Reproduce the listing below line for line, without changing a single character.

-- start of Excerpted data --

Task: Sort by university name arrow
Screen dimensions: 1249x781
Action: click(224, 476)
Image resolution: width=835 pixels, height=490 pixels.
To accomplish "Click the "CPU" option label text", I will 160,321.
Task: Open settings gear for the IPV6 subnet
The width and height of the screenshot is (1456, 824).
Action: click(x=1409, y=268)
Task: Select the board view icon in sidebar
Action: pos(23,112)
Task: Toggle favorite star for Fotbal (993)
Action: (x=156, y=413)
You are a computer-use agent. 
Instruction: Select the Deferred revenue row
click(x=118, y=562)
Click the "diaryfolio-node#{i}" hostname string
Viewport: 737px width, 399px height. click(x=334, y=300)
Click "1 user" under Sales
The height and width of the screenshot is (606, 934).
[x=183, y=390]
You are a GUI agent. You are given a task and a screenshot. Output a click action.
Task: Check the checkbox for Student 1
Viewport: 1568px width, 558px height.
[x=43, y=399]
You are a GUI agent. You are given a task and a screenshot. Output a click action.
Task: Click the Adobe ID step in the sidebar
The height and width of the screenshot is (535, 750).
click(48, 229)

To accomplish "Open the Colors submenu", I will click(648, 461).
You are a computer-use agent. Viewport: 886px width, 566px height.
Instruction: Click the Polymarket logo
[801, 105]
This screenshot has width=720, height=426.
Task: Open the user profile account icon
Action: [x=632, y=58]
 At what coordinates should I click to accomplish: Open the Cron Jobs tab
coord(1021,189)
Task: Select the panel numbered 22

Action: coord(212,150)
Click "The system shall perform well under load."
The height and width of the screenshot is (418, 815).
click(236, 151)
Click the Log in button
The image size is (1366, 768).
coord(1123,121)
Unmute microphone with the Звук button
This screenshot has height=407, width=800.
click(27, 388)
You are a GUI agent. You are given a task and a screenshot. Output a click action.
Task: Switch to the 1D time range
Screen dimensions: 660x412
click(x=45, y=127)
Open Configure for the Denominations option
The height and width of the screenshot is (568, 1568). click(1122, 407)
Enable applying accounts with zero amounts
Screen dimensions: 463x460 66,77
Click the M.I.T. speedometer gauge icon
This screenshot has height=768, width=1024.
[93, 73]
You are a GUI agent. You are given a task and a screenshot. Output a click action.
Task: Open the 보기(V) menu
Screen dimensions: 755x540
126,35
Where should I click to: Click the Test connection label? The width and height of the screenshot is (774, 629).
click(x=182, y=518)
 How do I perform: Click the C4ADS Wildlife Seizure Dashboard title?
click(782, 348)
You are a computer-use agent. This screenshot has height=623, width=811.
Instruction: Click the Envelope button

-- end of Excerpted data --

Task result
Task: Sort by university name arrow
Screen dimensions: 1249x781
Action: click(224, 476)
Image resolution: width=835 pixels, height=490 pixels.
To accomplish "Click the "CPU" option label text", I will 160,321.
Task: Open settings gear for the IPV6 subnet
The width and height of the screenshot is (1456, 824).
Action: click(x=1409, y=268)
Task: Select the board view icon in sidebar
Action: pos(23,112)
Task: Toggle favorite star for Fotbal (993)
Action: (x=156, y=413)
You are a computer-use agent. 
Instruction: Select the Deferred revenue row
click(x=118, y=562)
Click the "diaryfolio-node#{i}" hostname string
Viewport: 737px width, 399px height. click(x=334, y=300)
Click "1 user" under Sales
The height and width of the screenshot is (606, 934).
[x=183, y=390]
You are a GUI agent. You are given a task and a screenshot. Output a click action.
Task: Check the checkbox for Student 1
Viewport: 1568px width, 558px height.
[x=43, y=399]
You are a GUI agent. You are given a task and a screenshot. Output a click action.
Task: Click the Adobe ID step in the sidebar
The height and width of the screenshot is (535, 750).
click(48, 229)

To accomplish "Open the Colors submenu", I will click(648, 461).
You are a computer-use agent. Viewport: 886px width, 566px height.
Instruction: Click the Polymarket logo
[801, 105]
This screenshot has width=720, height=426.
Task: Open the user profile account icon
Action: [x=632, y=58]
 At what coordinates should I click to accomplish: Open the Cron Jobs tab
coord(1021,189)
Task: Select the panel numbered 22

Action: coord(212,150)
Click "The system shall perform well under load."
The height and width of the screenshot is (418, 815).
click(236, 151)
Click the Log in button
The image size is (1366, 768).
coord(1123,121)
Unmute microphone with the Звук button
This screenshot has height=407, width=800.
click(27, 388)
You are a GUI agent. You are given a task and a screenshot. Output a click action.
Task: Switch to the 1D time range
Screen dimensions: 660x412
click(x=45, y=127)
Open Configure for the Denominations option
The height and width of the screenshot is (568, 1568). click(1122, 407)
Enable applying accounts with zero amounts
Screen dimensions: 463x460 66,77
Click the M.I.T. speedometer gauge icon
This screenshot has height=768, width=1024.
[93, 73]
You are a GUI agent. You are given a task and a screenshot. Output a click action.
Task: Open the 보기(V) menu
Screen dimensions: 755x540
126,35
Where should I click to: Click the Test connection label? The width and height of the screenshot is (774, 629).
click(x=182, y=518)
 How do I perform: Click the C4ADS Wildlife Seizure Dashboard title?
click(782, 348)
You are a computer-use agent. This screenshot has height=623, width=811.
Instruction: Click the Envelope button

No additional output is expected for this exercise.